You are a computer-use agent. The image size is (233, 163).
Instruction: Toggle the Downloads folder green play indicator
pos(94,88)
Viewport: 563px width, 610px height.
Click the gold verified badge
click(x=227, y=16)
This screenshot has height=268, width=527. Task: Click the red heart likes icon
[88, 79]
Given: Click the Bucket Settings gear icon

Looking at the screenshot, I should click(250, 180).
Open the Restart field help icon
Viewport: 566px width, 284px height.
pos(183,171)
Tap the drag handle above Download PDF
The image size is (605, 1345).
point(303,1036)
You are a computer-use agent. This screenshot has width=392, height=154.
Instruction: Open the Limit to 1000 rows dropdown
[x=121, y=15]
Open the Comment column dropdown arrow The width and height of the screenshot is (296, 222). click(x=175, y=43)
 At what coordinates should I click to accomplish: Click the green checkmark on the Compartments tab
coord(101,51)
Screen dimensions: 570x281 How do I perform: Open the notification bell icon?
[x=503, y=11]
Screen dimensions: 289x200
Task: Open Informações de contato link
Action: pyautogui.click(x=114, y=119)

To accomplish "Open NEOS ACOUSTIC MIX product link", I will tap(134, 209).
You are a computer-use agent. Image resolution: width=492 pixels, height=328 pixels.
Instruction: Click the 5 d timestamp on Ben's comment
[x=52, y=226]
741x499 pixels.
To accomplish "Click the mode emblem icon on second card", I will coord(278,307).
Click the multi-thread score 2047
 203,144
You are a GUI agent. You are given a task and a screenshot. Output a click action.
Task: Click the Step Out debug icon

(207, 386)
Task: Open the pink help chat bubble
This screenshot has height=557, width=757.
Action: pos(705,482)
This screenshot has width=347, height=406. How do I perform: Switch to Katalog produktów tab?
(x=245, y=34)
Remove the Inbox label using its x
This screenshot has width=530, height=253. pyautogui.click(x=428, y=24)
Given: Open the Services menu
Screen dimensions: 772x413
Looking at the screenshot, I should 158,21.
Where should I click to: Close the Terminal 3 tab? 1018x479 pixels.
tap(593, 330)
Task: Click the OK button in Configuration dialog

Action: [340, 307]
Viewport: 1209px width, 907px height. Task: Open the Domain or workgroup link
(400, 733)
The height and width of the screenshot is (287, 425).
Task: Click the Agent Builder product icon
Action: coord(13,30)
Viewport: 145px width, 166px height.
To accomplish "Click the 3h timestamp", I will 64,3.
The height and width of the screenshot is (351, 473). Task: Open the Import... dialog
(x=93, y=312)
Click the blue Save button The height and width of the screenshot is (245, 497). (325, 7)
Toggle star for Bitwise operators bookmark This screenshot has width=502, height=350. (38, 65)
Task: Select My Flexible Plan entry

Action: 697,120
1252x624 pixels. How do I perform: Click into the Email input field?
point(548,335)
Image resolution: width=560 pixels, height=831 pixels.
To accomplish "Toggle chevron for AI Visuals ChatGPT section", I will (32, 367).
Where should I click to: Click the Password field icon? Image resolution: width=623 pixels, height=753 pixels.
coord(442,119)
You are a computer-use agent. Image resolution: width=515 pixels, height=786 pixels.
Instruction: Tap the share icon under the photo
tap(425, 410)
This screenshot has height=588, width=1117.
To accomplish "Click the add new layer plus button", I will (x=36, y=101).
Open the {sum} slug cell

__Work instruction__. Each line of the records above must be copied exactly.

__Solution below__.
You are a computer-use agent. The image size is (233, 163).
Instruction: Toggle the Downloads folder green play indicator
pos(94,88)
Viewport: 563px width, 610px height.
Click the gold verified badge
click(x=227, y=16)
This screenshot has height=268, width=527. Task: Click the red heart likes icon
[88, 79]
Given: Click the Bucket Settings gear icon

Looking at the screenshot, I should click(250, 180).
Open the Restart field help icon
Viewport: 566px width, 284px height.
pos(183,171)
Tap the drag handle above Download PDF
The image size is (605, 1345).
point(303,1036)
You are a computer-use agent. This screenshot has width=392, height=154.
Instruction: Open the Limit to 1000 rows dropdown
[x=121, y=15]
Open the Comment column dropdown arrow The width and height of the screenshot is (296, 222). click(x=175, y=43)
 At what coordinates should I click to accomplish: Click the green checkmark on the Compartments tab
coord(101,51)
Screen dimensions: 570x281 How do I perform: Open the notification bell icon?
[x=503, y=11]
Screen dimensions: 289x200
Task: Open Informações de contato link
Action: pyautogui.click(x=114, y=119)

To accomplish "Open NEOS ACOUSTIC MIX product link", I will tap(134, 209).
You are a computer-use agent. Image resolution: width=492 pixels, height=328 pixels.
Instruction: Click the 5 d timestamp on Ben's comment
[x=52, y=226]
741x499 pixels.
To accomplish "Click the mode emblem icon on second card", I will coord(278,307).
Click the multi-thread score 2047
 203,144
You are a GUI agent. You are given a task and a screenshot. Output a click action.
Task: Click the Step Out debug icon

(207, 386)
Task: Open the pink help chat bubble
This screenshot has height=557, width=757.
Action: pos(705,482)
This screenshot has width=347, height=406. How do I perform: Switch to Katalog produktów tab?
(x=245, y=34)
Remove the Inbox label using its x
This screenshot has width=530, height=253. pyautogui.click(x=428, y=24)
Given: Open the Services menu
Screen dimensions: 772x413
Looking at the screenshot, I should 158,21.
Where should I click to: Close the Terminal 3 tab? 1018x479 pixels.
tap(593, 330)
Task: Click the OK button in Configuration dialog

Action: [340, 307]
Viewport: 1209px width, 907px height. Task: Open the Domain or workgroup link
(400, 733)
The height and width of the screenshot is (287, 425).
Task: Click the Agent Builder product icon
Action: coord(13,30)
Viewport: 145px width, 166px height.
To accomplish "Click the 3h timestamp", I will 64,3.
The height and width of the screenshot is (351, 473). Task: Open the Import... dialog
(x=93, y=312)
Click the blue Save button The height and width of the screenshot is (245, 497). (325, 7)
Toggle star for Bitwise operators bookmark This screenshot has width=502, height=350. (38, 65)
Task: Select My Flexible Plan entry

Action: 697,120
1252x624 pixels. How do I perform: Click into the Email input field?
point(548,335)
Image resolution: width=560 pixels, height=831 pixels.
To accomplish "Toggle chevron for AI Visuals ChatGPT section", I will (32, 367).
Where should I click to: Click the Password field icon? Image resolution: width=623 pixels, height=753 pixels.
coord(442,119)
You are a computer-use agent. Image resolution: width=515 pixels, height=786 pixels.
Instruction: Tap the share icon under the photo
tap(425, 410)
This screenshot has height=588, width=1117.
To accomplish "Click the add new layer plus button", I will (x=36, y=101).
Open the {sum} slug cell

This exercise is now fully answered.